╭─ Data under study

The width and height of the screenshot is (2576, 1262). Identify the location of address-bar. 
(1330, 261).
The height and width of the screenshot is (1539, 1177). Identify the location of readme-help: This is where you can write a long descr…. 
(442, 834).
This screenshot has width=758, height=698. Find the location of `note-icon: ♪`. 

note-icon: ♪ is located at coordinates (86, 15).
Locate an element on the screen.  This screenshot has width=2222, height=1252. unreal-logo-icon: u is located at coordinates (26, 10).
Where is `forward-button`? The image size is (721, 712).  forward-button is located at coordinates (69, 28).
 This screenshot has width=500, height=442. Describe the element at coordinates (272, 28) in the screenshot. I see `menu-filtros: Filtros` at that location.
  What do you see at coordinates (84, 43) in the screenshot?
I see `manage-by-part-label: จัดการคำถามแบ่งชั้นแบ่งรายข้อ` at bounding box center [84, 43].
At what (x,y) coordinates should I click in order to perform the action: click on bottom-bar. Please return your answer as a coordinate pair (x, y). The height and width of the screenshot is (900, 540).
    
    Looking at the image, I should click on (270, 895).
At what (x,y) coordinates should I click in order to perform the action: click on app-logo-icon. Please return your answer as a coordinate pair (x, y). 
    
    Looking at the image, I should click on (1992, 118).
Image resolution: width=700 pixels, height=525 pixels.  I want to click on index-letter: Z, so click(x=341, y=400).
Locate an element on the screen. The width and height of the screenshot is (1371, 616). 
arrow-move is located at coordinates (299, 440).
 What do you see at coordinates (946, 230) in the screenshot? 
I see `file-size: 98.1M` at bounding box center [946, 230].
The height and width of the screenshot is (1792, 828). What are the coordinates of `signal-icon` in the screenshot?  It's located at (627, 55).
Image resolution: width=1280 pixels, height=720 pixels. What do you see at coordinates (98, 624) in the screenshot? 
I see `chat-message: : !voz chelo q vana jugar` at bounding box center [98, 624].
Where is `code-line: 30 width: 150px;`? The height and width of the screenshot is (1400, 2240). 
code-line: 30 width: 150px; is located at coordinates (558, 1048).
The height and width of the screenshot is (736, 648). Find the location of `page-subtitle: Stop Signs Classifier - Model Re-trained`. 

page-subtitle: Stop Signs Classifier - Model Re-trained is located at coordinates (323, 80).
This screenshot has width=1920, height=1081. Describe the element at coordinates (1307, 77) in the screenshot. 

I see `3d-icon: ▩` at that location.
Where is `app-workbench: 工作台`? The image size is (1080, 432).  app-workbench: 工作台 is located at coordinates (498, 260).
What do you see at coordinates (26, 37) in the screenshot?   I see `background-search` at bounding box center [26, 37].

╰─

__Exercise__.
Convert every line of the rows above into a Markdown table with the columns No. and Line, numbering the lines in order and leaving out blank ones.

__Answer section__.
| No. | Line |
|---|---|
| 1 | The width and height of the screenshot is (2576, 1262). Identify the location of address-bar.  |
| 2 | (1330, 261). |
| 3 | The height and width of the screenshot is (1539, 1177). Identify the location of readme-help: This is where you can write a long descr….  |
| 4 | (442, 834). |
| 5 | This screenshot has width=758, height=698. Find the location of `note-icon: ♪`.  |
| 6 | note-icon: ♪ is located at coordinates (86, 15). |
| 7 | Locate an element on the screen.  This screenshot has width=2222, height=1252. unreal-logo-icon: u is located at coordinates (26, 10). |
| 8 | Where is `forward-button`? The image size is (721, 712).  forward-button is located at coordinates (69, 28). |
| 9 |  This screenshot has width=500, height=442. Describe the element at coordinates (272, 28) in the screenshot. I see `menu-filtros: Filtros` at that location. |
| 10 |   What do you see at coordinates (84, 43) in the screenshot? |
| 11 | I see `manage-by-part-label: จัดการคำถามแบ่งชั้นแบ่งรายข้อ` at bounding box center [84, 43]. |
| 12 | At what (x,y) coordinates should I click in order to perform the action: click on bottom-bar. Please return your answer as a coordinate pair (x, y). The height and width of the screenshot is (900, 540). |
| 13 |     Looking at the image, I should click on (270, 895). |
| 14 | At what (x,y) coordinates should I click in order to perform the action: click on app-logo-icon. Please return your answer as a coordinate pair (x, y).  |
| 15 |     Looking at the image, I should click on (1992, 118). |
| 16 | Image resolution: width=700 pixels, height=525 pixels.  I want to click on index-letter: Z, so click(x=341, y=400). |
| 17 | Locate an element on the screen. The width and height of the screenshot is (1371, 616).  |
| 18 | arrow-move is located at coordinates (299, 440). |
| 19 |  What do you see at coordinates (946, 230) in the screenshot?  |
| 20 | I see `file-size: 98.1M` at bounding box center [946, 230]. |
| 21 | The height and width of the screenshot is (1792, 828). What are the coordinates of `signal-icon` in the screenshot?  It's located at (627, 55). |
| 22 | Image resolution: width=1280 pixels, height=720 pixels. What do you see at coordinates (98, 624) in the screenshot?  |
| 23 | I see `chat-message: : !voz chelo q vana jugar` at bounding box center [98, 624]. |
| 24 | Where is `code-line: 30 width: 150px;`? The height and width of the screenshot is (1400, 2240).  |
| 25 | code-line: 30 width: 150px; is located at coordinates (558, 1048). |
| 26 | The height and width of the screenshot is (736, 648). Find the location of `page-subtitle: Stop Signs Classifier - Model Re-trained`.  |
| 27 | page-subtitle: Stop Signs Classifier - Model Re-trained is located at coordinates (323, 80). |
| 28 | This screenshot has width=1920, height=1081. Describe the element at coordinates (1307, 77) in the screenshot.  |
| 29 | I see `3d-icon: ▩` at that location. |
| 30 | Where is `app-workbench: 工作台`? The image size is (1080, 432).  app-workbench: 工作台 is located at coordinates (498, 260). |
| 31 | What do you see at coordinates (26, 37) in the screenshot?   I see `background-search` at bounding box center [26, 37]. |